Exercises:
1. Name every university mentioned in the profile of Darrin Baines.
2. From the profile of Darrin Baines, quote word for word the part that opens with the words containing "Baines has also" and closes with "in general practice.".

(Selected passage Opens)

- Born: Darrin Lloyd Baines 1967 (age 58–59) United Kingdom
- Occupations: Health economist; academic
- Known for: Health economics, NHS productivity, pharmacy practice
- Website: darrinbaines.org

= Darrin Baines =

British health economist

Darrin Lloyd Baines is a British health economist and academic whose work focuses on health economics, health systems, and pharmacy practice. His research includes topics such as prescribing policy, pharmacoeconomics, and evaluation of health services.

Baines has held professorial appointments in the United Kingdom, including at Coventry University.

He has participated in UK–China and UK–Egypt partnerships supported by universities and the British Council, including collaborative programmes involving Cairo University.

Baines has also worked with David Prior, Baron Prior of Brampton, the former chairman of NHS England.

==Education==
Baines received an MSc in Health Economics from the University of York in 1993 and a PhD in health economics from the University of Nottingham in 1996, where his doctoral research examined drivers of prescribing behaviour in general practice.

He later undertook postgraduate study in health care ethics at the University of Birmingham.

(Selected passage Closes)
(Input data Opens)

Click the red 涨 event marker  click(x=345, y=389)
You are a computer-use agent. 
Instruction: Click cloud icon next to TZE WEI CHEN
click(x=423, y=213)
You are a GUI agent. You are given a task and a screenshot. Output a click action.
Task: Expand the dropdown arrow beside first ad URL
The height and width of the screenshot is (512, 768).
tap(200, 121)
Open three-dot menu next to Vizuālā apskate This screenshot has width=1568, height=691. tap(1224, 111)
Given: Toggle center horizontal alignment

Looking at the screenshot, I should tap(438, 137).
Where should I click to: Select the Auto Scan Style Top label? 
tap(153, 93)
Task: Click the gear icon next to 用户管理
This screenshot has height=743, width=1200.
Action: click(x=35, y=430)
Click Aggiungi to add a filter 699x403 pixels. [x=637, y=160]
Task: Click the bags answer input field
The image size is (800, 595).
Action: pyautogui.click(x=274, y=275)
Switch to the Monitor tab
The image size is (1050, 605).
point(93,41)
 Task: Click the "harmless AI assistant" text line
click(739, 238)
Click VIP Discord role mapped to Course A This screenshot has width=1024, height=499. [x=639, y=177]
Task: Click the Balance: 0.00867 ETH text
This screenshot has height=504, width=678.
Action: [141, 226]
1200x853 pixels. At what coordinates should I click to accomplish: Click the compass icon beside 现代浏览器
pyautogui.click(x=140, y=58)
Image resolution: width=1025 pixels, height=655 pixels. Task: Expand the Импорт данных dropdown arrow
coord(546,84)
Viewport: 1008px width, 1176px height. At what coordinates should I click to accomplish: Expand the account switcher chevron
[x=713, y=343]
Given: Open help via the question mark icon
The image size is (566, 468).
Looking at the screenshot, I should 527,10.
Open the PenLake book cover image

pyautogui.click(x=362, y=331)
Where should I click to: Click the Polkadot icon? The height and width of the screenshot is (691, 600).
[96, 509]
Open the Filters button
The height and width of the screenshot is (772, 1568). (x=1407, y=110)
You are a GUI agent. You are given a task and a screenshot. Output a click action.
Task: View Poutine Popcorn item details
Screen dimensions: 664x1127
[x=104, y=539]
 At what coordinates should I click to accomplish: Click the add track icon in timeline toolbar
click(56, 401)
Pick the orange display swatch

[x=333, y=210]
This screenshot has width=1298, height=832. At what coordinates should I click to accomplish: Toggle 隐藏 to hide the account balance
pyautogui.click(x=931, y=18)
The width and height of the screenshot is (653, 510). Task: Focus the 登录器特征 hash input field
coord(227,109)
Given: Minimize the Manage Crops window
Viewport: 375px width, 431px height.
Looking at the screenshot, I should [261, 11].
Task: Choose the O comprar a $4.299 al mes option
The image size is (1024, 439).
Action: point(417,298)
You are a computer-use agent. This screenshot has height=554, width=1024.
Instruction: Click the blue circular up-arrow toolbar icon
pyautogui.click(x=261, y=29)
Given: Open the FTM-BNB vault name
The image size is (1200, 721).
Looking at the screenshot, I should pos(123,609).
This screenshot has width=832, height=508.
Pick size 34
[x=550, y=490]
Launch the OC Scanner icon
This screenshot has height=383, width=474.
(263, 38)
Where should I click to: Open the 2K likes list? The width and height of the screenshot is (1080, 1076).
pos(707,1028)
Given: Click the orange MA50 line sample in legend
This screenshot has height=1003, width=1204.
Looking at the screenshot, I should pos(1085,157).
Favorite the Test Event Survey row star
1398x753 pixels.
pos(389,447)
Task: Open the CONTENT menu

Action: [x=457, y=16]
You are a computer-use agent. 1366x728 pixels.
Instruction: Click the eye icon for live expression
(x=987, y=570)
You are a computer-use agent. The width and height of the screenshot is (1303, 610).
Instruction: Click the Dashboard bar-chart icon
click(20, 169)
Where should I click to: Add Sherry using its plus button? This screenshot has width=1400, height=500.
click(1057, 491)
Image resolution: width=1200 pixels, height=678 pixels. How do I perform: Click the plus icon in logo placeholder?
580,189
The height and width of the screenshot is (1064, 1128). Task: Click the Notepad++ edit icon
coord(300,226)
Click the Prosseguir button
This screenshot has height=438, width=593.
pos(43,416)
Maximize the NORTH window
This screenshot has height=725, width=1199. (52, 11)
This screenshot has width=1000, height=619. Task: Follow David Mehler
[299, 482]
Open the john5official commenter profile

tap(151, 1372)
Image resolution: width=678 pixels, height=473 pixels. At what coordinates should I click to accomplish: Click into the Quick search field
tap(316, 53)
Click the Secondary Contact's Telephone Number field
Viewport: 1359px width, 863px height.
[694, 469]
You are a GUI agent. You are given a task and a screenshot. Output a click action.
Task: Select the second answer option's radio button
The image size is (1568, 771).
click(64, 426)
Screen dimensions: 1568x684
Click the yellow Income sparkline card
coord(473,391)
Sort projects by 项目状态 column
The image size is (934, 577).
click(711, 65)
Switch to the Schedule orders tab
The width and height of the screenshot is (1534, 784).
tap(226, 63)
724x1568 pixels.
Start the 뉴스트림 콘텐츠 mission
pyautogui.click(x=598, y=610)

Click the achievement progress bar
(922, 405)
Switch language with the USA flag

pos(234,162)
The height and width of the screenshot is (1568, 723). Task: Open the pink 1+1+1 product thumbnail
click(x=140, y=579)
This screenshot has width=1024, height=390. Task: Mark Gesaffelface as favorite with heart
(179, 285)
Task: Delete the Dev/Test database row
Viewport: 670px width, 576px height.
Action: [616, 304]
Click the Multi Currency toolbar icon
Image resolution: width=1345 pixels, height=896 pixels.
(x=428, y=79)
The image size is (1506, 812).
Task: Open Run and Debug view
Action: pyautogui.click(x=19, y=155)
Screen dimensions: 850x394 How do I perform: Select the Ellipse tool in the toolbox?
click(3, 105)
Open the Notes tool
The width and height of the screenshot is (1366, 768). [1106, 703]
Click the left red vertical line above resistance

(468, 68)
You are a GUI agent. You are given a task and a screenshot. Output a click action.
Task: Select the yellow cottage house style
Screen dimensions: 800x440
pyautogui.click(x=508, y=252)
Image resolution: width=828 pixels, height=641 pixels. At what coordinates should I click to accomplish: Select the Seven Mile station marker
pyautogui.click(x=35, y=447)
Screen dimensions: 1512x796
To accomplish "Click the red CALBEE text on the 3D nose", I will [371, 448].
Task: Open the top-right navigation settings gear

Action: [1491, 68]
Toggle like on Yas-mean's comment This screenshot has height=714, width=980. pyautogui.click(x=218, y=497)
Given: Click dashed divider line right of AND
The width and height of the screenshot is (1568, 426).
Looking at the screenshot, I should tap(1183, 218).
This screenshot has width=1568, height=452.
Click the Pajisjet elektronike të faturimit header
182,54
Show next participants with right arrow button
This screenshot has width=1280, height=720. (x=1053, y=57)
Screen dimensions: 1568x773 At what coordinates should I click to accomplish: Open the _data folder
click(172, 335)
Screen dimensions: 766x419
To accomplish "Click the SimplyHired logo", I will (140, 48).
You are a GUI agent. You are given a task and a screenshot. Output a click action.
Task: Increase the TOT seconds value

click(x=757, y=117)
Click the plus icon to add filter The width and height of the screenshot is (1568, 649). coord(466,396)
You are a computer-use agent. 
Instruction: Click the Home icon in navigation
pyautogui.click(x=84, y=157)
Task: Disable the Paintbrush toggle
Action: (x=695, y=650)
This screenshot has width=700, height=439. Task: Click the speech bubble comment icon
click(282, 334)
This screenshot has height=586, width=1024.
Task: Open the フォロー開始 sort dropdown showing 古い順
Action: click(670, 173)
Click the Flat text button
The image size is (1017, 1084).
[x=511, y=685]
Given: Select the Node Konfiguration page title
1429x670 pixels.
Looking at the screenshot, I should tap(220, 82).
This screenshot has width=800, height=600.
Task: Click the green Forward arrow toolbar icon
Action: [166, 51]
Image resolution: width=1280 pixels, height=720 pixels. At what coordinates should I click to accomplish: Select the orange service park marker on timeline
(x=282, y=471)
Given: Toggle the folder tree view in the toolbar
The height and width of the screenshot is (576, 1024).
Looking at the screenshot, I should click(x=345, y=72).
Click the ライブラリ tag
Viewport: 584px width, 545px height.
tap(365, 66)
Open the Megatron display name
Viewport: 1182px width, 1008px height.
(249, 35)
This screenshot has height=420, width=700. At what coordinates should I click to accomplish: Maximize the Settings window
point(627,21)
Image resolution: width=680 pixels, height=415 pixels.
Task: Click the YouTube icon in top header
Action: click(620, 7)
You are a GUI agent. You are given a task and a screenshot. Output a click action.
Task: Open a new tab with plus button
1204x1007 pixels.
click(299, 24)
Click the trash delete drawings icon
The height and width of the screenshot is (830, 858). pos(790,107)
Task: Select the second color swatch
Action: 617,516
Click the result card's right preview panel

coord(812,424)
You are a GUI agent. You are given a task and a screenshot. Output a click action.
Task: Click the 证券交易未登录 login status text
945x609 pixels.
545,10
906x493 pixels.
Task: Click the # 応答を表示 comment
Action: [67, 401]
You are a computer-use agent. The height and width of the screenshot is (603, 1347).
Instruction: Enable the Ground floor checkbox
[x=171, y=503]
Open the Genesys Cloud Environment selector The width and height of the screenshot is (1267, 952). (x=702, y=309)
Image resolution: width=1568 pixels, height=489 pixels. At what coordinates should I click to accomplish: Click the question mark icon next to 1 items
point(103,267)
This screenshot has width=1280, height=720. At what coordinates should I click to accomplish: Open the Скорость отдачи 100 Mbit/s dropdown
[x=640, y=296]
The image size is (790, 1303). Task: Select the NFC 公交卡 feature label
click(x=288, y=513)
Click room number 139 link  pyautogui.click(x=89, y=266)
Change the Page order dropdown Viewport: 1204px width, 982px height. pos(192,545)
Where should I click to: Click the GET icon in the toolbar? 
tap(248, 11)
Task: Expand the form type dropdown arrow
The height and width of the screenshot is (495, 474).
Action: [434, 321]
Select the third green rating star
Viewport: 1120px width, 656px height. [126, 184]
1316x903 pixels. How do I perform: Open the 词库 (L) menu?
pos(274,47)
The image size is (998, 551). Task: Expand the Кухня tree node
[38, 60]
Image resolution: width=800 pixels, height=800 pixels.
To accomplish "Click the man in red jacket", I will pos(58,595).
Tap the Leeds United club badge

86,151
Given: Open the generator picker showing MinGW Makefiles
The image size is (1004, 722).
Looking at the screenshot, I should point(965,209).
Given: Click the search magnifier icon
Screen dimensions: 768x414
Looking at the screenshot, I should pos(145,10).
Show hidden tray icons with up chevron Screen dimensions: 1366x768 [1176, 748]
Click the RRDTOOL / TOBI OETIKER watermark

(Input data Closes)

Completed exercise:
1. Coventry University, Cairo University, the University of York, the University of Nottingham, and the University of Birmingham.

2.
Baines has also worked with David Prior, Baron Prior of Brampton, the former chairman of NHS England.

==Education==
Baines received an MSc in Health Economics from the University of York in 1993 and a PhD in health economics from the University of Nottingham in 1996, where his doctoral research examined drivers of prescribing behaviour in general practice.